Ekstrak semua baris teks dari catatan di bawah tanpa mengubah satu karakter pun. Jangan sertakan gambar dalam jawaban.

Catatan yang Diberikan:

┌──

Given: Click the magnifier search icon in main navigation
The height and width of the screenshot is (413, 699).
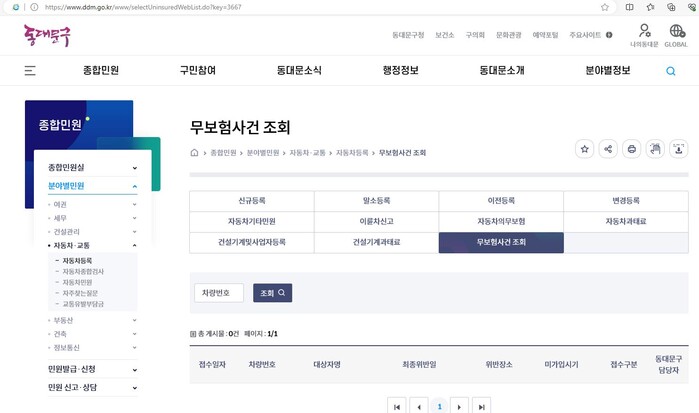Looking at the screenshot, I should click(671, 71).
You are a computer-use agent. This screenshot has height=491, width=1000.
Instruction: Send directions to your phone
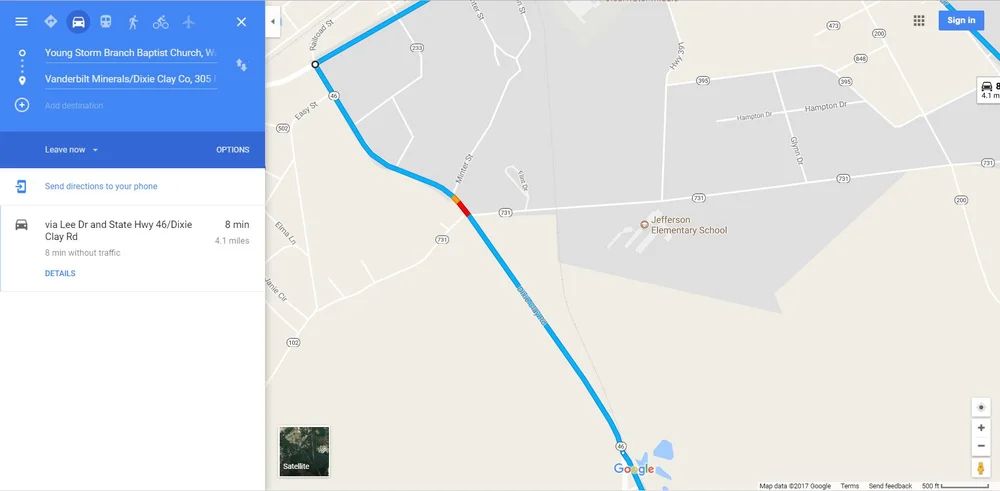[101, 186]
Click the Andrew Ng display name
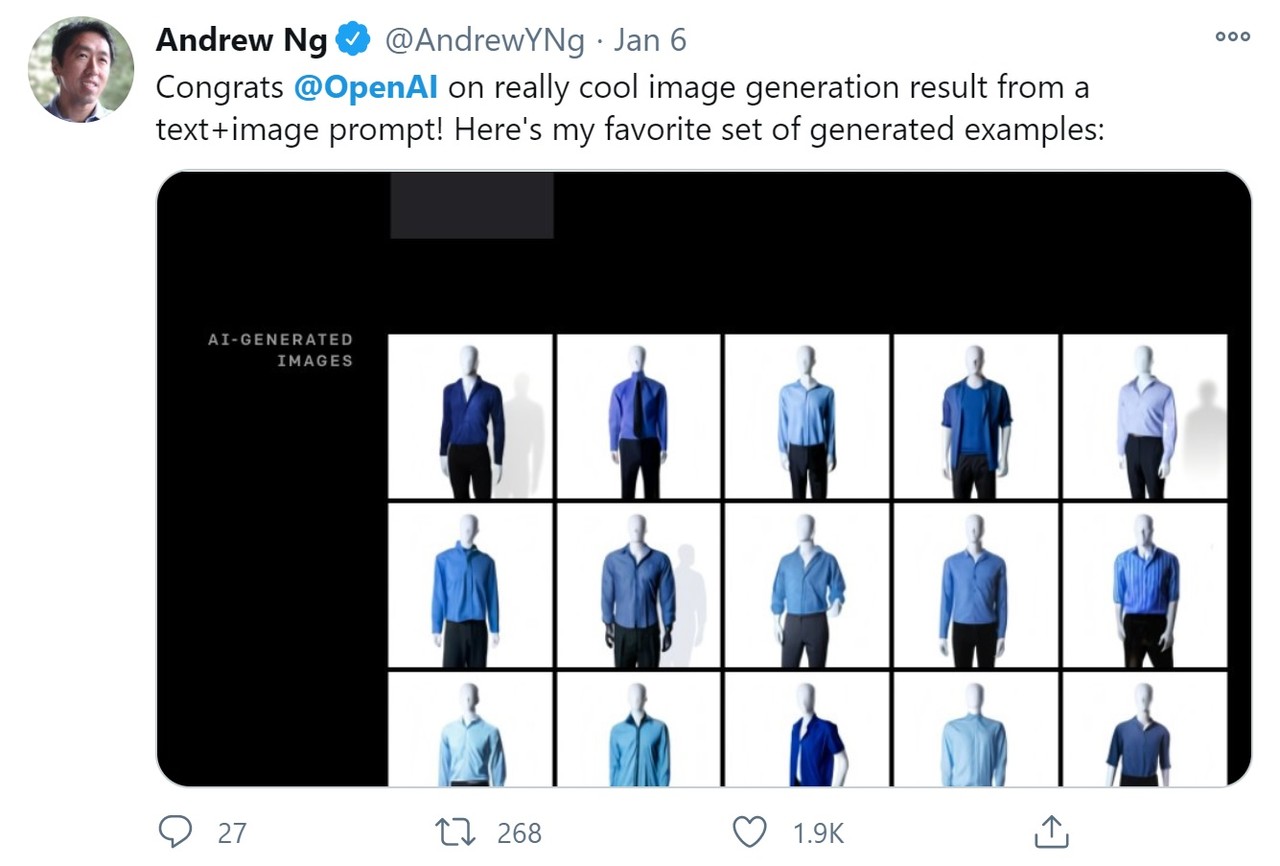 click(242, 40)
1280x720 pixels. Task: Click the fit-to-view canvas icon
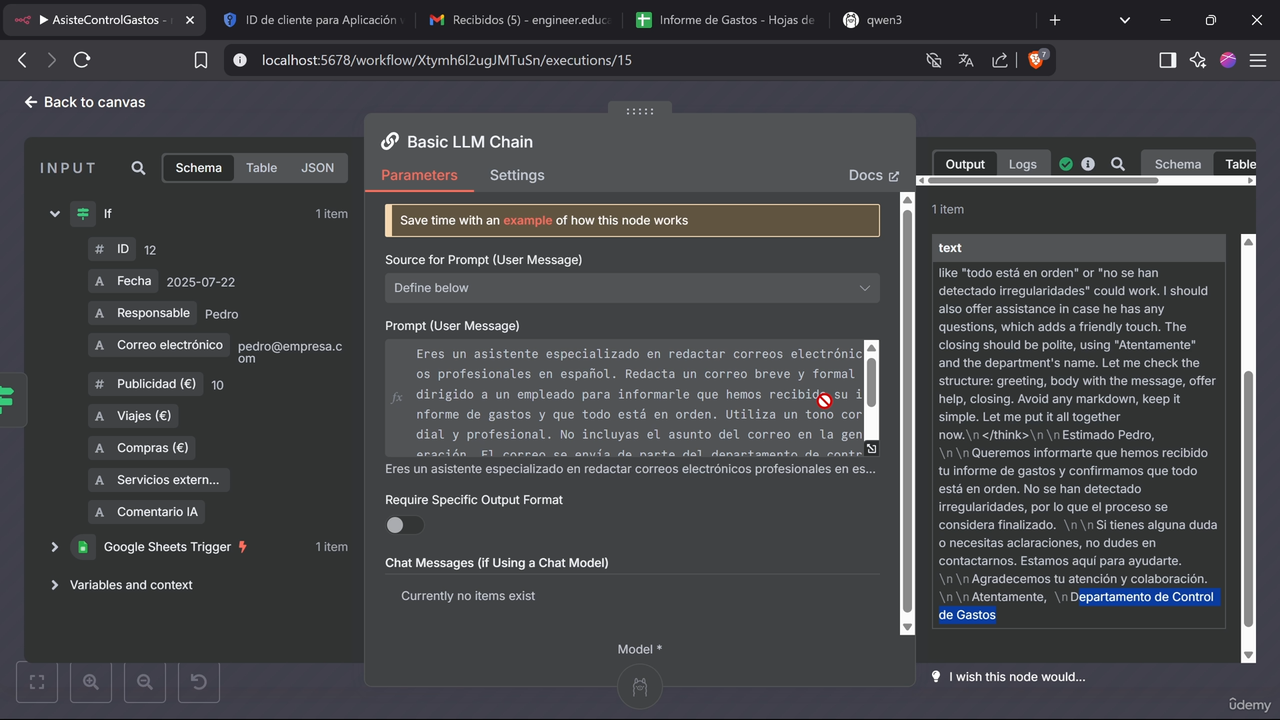37,682
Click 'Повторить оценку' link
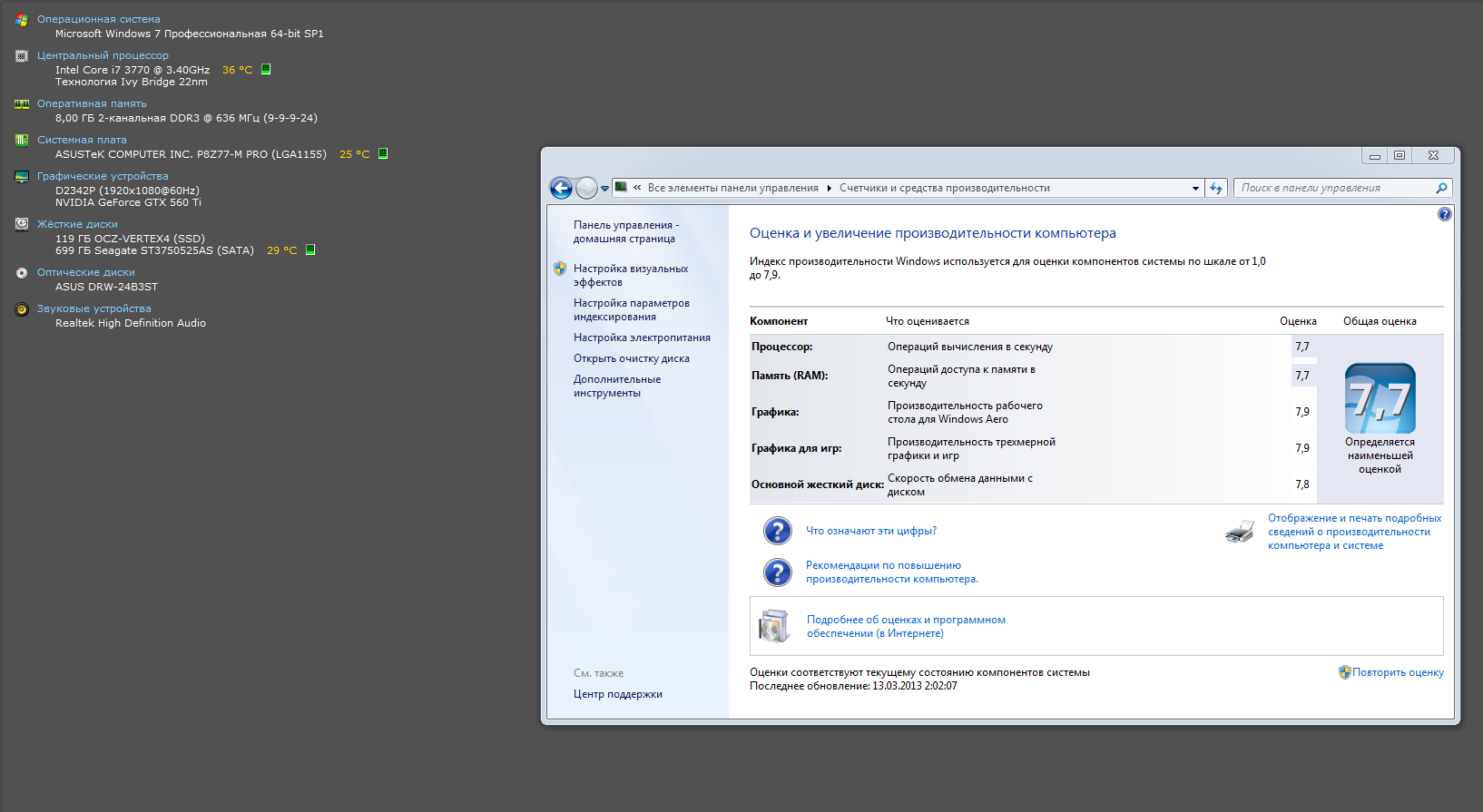 [1397, 672]
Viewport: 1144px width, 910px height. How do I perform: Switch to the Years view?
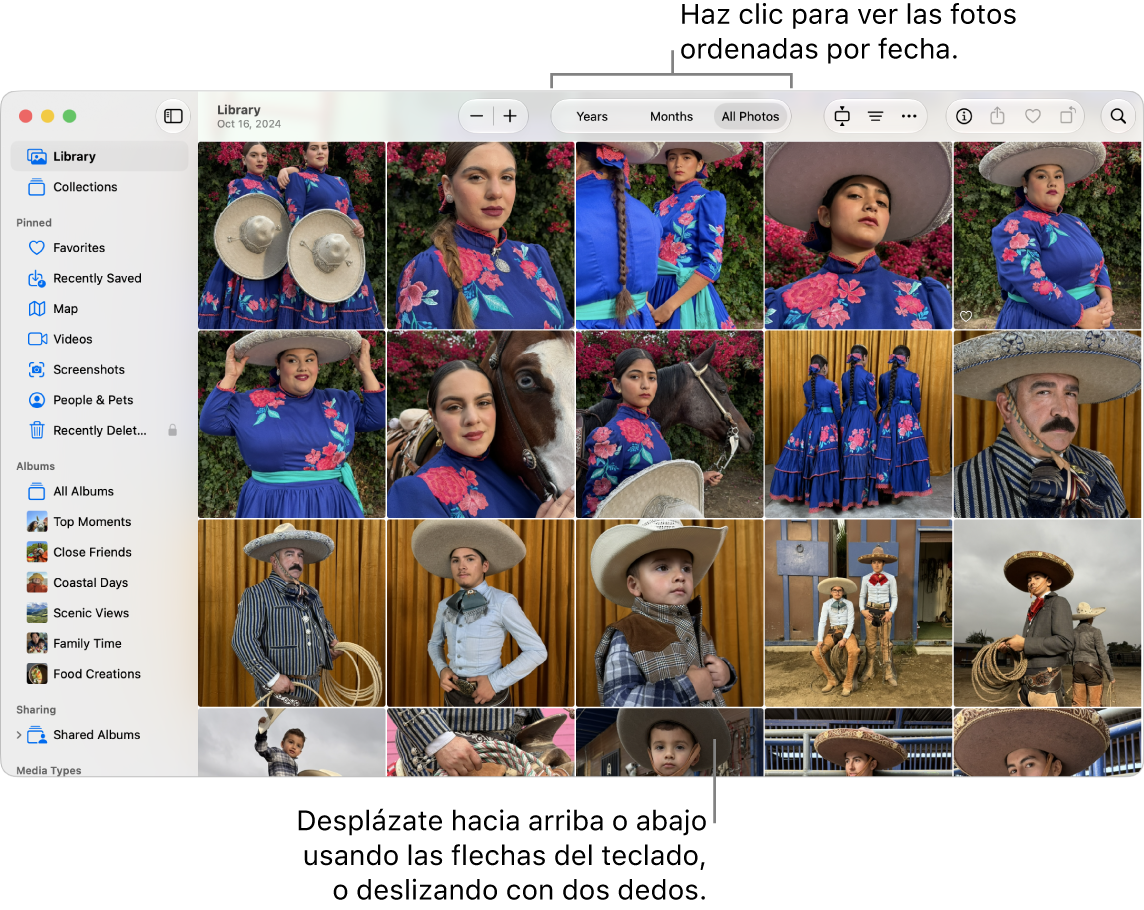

└──

Jawaban Akhir:
Given: Click the magnifier search icon in main navigation
The height and width of the screenshot is (413, 699).
Looking at the screenshot, I should click(671, 71).
You are a computer-use agent. This screenshot has height=491, width=1000.
Instruction: Send directions to your phone
[101, 186]
Click the Andrew Ng display name
 click(242, 40)
1280x720 pixels. Task: Click the fit-to-view canvas icon
37,682
Click 'Повторить оценку' link
 [1397, 672]
Viewport: 1144px width, 910px height. How do I perform: Switch to the Years view?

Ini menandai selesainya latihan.